Barcelona: Where are you headed?

Daniel Vázquez Sallés
3 min

I remember that in the 1980s they published a collection of books titled "Barcelona: Where are you headed?" The books, conversations about the city and its future, presented the problems that were confronting a city in a crisis of low self-esteem, and possible ways to find the silver chalice. These problems, in part, persist thirty years later, in spite of the lights and shadows of the Olympic Games, which positioned Barcelona on the world stage and gave it a modern sheen that is highly valued from an aesthetic point of view.

Barcelona is a fashionable city, and fashions have the danger of suffering from the imperfections of their prêt à porter garments, if they are not well stitched. Barcelona's imperative need to survive in a world with a surplus of large cities has led the Catalan capital to choose the easy road of low-cost tourism as a quick way to produce numbers in the black at the end of the political year. An Instagram city that leaves tourists in ecstasy when seeing picture postcard views, yet, like a "belle noiseausse", leaves some Barcelona residents saturated, fed up that Gaudí, Barça, the Rambla de les Flors, and the cuisine remain the only cards in a fixed sleight of hand. That's very little to a city that wants to become one of the leading capitals of southern Europe.

All cities have structural and existential deficiencies, and Barcelona suffers from a certain case of cultural rickets, in contrast with the opulent storefronts of the Passeig de Gràcia. The lack of an offering that would make Barcelona a worldwide cultural reference is difficult to solve with money controlled by too-centralized mentalities, but impossible to resolve without being a real capital, a capital with decision-making powers-- not subject to the old-fashioned courtly traditions of the Spanish government. I agree that creators are culture's driving force, but without real, not secondary, political and economic power, Barcelona is doomed to be the star in a low-budget movie.

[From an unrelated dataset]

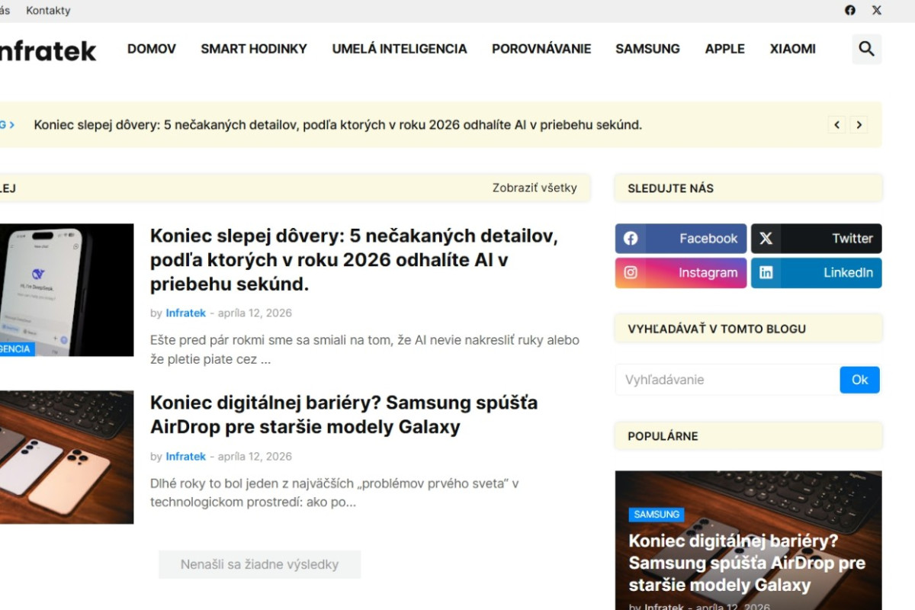Focus the Vyhľadávanie search input field

(x=727, y=380)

This complex situation has meant that many nostalgic people take advantage of the situation and define Barcelona as a provincial city. Nostalgic in that they confuse cosmopolitanism with the language used to express culture, thus showing a very low regard for creators. These nostalgic people are usually the cultivated children of a middle class that was friendly with Franco-ism, that accepted the Catalan language as an endearing, almost archeological, curiosity, but which ended up confusing language with cosmopolitanism when it saw itself cut off from a metropolitan power of which it thought itself lord and master. A city is no more or less relevant because of the language it speaks. Barcelona is and will be more or less cosmopolitan based on the desires of its citizens, whether they speak Catalan or Spanish, English or Occitan, French or Lapao. And the quality of those desires is intrinsically related to the willingness of politicians to serve the people.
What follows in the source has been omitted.